Sunday, April 27, 2008

Heartbreaking Article

Reading about fallen soldiers always forces into my mind one of my favorite college professor's lecture which included how "almost an entire generation of young men of England" was wiped out by WWI.

This article by Christopher Hitchens ends with the following verse by "a young soldier from Irvine, California, named Mark Jennings Daily"

when I reread Mark's letters and poems and see that—as of course he would—he was magically able to find the noble element in all this, and take more comfort and inspiration from a few plain sentences uttered by a Kurdish man than from all the vapid speeches ever given. Orwell had the same experience when encountering a young volunteer in Barcelona, and realizing with a mixture of sadness and shock that for this kid all the tired old slogans about liberty and justice were actually real. He cursed his own cynicism and disillusionment when he wrote:

For the fly-blown words that make me spew

Still in his ears were holy,
And he was born knowing
what I had learned
Out of books and slowly.

However, after a few more verses about the lying and cruelty and stupidity that accompany war, he was still able to do justice to the young man:

But the thing I saw in your face
No power can disinherit:
No bomb that ever burst
Shatters the crystal spirit.
May it be so, then, and may death be not proud to have taken Mark Daily, whom I never knew but whom you now know, and—I hope—miss.

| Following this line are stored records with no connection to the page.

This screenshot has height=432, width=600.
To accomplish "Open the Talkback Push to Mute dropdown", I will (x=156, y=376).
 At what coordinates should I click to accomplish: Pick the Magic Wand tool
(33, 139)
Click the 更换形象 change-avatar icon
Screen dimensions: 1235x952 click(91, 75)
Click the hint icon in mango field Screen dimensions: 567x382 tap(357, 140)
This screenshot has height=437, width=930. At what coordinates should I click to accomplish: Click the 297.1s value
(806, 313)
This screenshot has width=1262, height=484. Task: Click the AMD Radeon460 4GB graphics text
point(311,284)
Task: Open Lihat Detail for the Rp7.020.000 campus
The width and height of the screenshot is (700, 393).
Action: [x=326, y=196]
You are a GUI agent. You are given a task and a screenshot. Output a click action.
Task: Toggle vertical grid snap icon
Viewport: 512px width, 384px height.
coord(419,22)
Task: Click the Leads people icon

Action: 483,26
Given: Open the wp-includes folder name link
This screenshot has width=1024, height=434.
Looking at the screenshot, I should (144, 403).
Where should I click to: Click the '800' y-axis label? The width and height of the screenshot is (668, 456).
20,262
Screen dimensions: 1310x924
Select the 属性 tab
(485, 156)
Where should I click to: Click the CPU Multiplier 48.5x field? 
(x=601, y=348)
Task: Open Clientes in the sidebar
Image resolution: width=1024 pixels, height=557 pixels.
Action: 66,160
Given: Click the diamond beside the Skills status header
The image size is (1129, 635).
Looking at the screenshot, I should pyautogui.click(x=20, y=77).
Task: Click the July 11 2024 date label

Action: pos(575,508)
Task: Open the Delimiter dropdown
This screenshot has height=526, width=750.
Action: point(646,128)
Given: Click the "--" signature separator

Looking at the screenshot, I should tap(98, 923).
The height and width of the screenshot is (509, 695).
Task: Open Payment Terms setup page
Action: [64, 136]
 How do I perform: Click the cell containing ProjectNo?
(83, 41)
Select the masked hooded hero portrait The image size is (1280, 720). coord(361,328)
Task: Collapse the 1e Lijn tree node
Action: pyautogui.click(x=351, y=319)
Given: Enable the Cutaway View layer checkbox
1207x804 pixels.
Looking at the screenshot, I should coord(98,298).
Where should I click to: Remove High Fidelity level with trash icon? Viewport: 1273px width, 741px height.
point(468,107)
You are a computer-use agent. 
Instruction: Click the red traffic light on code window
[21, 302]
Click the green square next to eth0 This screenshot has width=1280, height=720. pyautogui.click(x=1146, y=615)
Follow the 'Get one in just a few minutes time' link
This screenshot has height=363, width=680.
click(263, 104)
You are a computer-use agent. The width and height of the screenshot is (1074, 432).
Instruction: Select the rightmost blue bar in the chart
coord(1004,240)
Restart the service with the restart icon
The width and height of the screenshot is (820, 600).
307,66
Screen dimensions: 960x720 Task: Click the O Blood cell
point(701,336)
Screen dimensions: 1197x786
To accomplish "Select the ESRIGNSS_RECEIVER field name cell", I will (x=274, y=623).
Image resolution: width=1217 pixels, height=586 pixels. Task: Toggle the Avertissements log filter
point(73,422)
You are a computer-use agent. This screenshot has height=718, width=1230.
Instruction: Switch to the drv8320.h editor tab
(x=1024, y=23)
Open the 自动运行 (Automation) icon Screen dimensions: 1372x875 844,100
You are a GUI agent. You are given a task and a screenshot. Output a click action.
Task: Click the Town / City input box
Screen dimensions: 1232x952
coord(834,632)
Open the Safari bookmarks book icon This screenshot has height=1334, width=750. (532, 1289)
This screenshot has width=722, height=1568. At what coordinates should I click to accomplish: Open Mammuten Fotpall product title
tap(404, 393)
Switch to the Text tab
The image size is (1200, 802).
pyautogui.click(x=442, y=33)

Earlier in the article Hitchens quotes Shakespeare:
Your son, my lord, has paid a soldier's debt;
He only lived but till he was a man;
The which no sooner had his prowess confirm'd
In the unshrinking station where he fought,
But like a man he died.

This being Shakespeare, the truly emotional and understated moment follows a beat or two later, when Ross adds:
Your cause of sorrow
Must not be measured
by his worth, for then
It hath no end.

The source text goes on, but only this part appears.